Stored data:
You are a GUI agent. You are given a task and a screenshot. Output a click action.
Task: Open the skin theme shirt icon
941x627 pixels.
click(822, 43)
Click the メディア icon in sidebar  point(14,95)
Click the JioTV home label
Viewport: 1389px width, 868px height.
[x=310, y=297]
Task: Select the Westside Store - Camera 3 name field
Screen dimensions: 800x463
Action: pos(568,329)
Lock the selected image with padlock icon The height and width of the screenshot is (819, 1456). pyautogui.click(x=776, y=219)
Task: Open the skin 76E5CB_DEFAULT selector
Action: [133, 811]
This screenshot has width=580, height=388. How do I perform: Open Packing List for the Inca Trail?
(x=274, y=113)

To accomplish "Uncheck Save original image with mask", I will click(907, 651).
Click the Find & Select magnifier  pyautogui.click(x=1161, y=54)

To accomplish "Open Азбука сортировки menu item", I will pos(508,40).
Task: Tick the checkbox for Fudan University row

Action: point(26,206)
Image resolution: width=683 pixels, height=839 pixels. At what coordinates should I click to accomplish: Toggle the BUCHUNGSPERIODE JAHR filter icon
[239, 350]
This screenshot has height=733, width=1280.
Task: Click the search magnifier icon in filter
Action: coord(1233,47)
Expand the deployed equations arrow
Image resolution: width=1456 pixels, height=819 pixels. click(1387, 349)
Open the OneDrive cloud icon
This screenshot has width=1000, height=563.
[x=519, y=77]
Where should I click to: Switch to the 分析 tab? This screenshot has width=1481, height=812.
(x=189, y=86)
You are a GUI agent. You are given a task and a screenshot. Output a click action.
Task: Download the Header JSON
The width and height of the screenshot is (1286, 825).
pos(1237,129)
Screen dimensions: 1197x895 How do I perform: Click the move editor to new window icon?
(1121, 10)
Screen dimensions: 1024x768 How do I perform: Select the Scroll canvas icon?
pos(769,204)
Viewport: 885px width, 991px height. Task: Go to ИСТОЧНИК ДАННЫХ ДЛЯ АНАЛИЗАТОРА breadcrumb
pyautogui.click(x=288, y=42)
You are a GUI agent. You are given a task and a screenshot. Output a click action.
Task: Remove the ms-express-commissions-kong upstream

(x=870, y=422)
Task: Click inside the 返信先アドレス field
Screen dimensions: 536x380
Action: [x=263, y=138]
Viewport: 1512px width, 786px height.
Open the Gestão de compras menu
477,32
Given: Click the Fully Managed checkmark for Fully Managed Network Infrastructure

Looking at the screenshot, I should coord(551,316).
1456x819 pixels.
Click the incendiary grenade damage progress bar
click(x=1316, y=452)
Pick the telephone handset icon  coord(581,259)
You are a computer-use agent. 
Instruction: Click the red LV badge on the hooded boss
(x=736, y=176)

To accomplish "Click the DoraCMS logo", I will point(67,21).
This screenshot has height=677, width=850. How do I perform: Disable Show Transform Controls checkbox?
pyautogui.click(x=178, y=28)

* REQUEST: Write out the items verbatim, covering the stretch from the start of the records through the line containing "(x=189, y=86)".

* FINISHED EXERCISE:
You are a GUI agent. You are given a task and a screenshot. Output a click action.
Task: Open the skin theme shirt icon
941x627 pixels.
click(822, 43)
Click the メディア icon in sidebar  point(14,95)
Click the JioTV home label
Viewport: 1389px width, 868px height.
[x=310, y=297]
Task: Select the Westside Store - Camera 3 name field
Screen dimensions: 800x463
Action: pos(568,329)
Lock the selected image with padlock icon The height and width of the screenshot is (819, 1456). pyautogui.click(x=776, y=219)
Task: Open the skin 76E5CB_DEFAULT selector
Action: [133, 811]
This screenshot has width=580, height=388. How do I perform: Open Packing List for the Inca Trail?
(x=274, y=113)

To accomplish "Uncheck Save original image with mask", I will click(907, 651).
Click the Find & Select magnifier  pyautogui.click(x=1161, y=54)

To accomplish "Open Азбука сортировки menu item", I will pos(508,40).
Task: Tick the checkbox for Fudan University row

Action: point(26,206)
Image resolution: width=683 pixels, height=839 pixels. At what coordinates should I click to accomplish: Toggle the BUCHUNGSPERIODE JAHR filter icon
[239, 350]
This screenshot has height=733, width=1280.
Task: Click the search magnifier icon in filter
Action: coord(1233,47)
Expand the deployed equations arrow
Image resolution: width=1456 pixels, height=819 pixels. click(1387, 349)
Open the OneDrive cloud icon
This screenshot has width=1000, height=563.
[x=519, y=77]
Where should I click to: Switch to the 分析 tab? This screenshot has width=1481, height=812.
(x=189, y=86)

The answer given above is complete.